Kapitan: The Inventory-First Templating Tool for GitOps Workflows
A multi-target renderer that turns structured data into deployable code
What is Kapitan?
It’s a templating engine, but with structure. Designed for complex Kubernetes and Terraform setups where one repository manages dozens of environments, clusters, and teams — each with its own configuration, secrets, and versions.
Forget “one values.yaml per team.” Kapitan gives you an inventory. A proper one. Then it renders out everything — Helm, Kustomize, JSON, Terraform, plain YAML — based on that tree.
You’ve got five clusters.
Three cloud providers.
Two generations of deployment logic.
And your team needs to track who owns what, who overrides which defaults, and how to keep secrets out of the repo.
That’s where Kapitan comes in.
It’s not a deployment tool. It’s what runs before deployment — the thing that turns intent into code, cleanly and repeatably.
Where It’s Being Used
– GitOps setups with dozens of microservices and environment-specific overlays.
– CI pipelines that generate final manifests from partials and reusable Jinja libraries.
– Teams that store all infra logic in Git — but need separation between inventory, templates, secrets, and rendering output.

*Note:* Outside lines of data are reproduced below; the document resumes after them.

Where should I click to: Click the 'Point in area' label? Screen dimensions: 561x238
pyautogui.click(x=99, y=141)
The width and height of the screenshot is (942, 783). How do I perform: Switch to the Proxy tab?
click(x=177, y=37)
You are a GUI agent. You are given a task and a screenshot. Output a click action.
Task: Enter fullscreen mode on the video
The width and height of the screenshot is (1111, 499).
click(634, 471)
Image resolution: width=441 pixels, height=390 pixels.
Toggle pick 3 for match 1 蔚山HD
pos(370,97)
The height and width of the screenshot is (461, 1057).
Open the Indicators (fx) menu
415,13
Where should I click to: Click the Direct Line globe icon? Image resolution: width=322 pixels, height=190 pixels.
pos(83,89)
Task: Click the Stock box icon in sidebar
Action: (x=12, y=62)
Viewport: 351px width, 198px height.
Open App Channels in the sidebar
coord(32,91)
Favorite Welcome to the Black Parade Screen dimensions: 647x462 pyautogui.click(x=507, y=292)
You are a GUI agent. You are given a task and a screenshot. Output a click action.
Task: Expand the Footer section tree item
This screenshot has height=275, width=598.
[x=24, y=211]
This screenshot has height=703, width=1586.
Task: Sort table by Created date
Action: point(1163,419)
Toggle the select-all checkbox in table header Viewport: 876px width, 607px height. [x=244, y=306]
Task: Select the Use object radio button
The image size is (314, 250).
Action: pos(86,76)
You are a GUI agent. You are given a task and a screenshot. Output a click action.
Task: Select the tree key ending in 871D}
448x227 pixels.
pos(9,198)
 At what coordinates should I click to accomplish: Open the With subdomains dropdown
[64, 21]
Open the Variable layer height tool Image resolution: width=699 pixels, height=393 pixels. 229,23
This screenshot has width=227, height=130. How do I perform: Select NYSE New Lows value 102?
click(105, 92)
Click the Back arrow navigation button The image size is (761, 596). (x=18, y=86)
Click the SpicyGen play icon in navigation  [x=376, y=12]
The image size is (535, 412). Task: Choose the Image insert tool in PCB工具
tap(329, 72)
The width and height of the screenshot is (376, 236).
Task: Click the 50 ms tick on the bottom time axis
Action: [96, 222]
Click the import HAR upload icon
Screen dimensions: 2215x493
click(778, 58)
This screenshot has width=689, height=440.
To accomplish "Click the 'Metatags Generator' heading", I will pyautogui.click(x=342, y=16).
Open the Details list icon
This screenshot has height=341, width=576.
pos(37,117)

– Security-conscious orgs that use GPG or Vault to keep secrets encrypted until the last moment.
Key Characteristics
Feature | Practical Outcome |
Inventory as Code | Separate `classes` and `parameters` define teams, clusters, apps — deeply structured |
Multi-format Templates | Supports Jinja2, Helm, Kustomize, JSONNET — mix and match per target |
Targeting System | Define per-app outputs: one repo can render 30 different apps/clusters |
Secrets Management | Built-in GPG/Vault support — secrets decrypted only on render |
Reclass Integration | Merge multiple classes and overrides — infrastructure DRY by default |
Command-Line Usage | Single binary. No daemons. Works in any GitOps pipeline |
Modular Projects | Reuse common config blocks across many services and targets |
Output Structure Control | Fully control how final files are named, grouped, and committed |
Cross-Cloud Friendly | Doesn’t care what’s underneath — just renders to files |
No Runtime Required | Everything happens client-side — no control plane, no API to babysit |
What You Actually Need
– Git repository with structure (inventory/, templates/, secrets/, etc.)
– Python 3.x
– GPG keys (or Vault access) if using encrypted secrets
– YAML and Jinja2 familiarity
To install:
pip install kapitan
Or with Docker:
docker run –rm -v $PWD:/src deepmind/kapitan \
compile –search-paths . –inventory inventory/ –targets <your-target>
A basic `inventory/` layout includes:
inventory/
├── classes/
│ └── base.yml
├── targets/
│ └── app-dev.yml
├── secrets/
│ └── app-dev/…
Kapitan reads it, renders the templates (usually from `templates/`), and spits out structured output in `compiled/`.
What Users Actually Say
“We dropped Helm for Kapitan because we needed layering — and didn’t want to rebuild values files for every cluster.”Set featured image
“It forces teams to structure configs. That was painful at first, but worth it.”
“Secrets stay encrypted until CI — works well with Vault, and makes GitOps a bit less terrifying.”
One Note
Kapitan isn’t for simple setups. If you’ve got two services and one dev environment, this is probably too much.
But once your infra spans multiple regions, clusters, tenants, or teams — and you need reproducibility, safety, and structure — Kapitan becomes less of a tool and more of a contract.
It doesn’t care what’s underneath. It just renders what should be.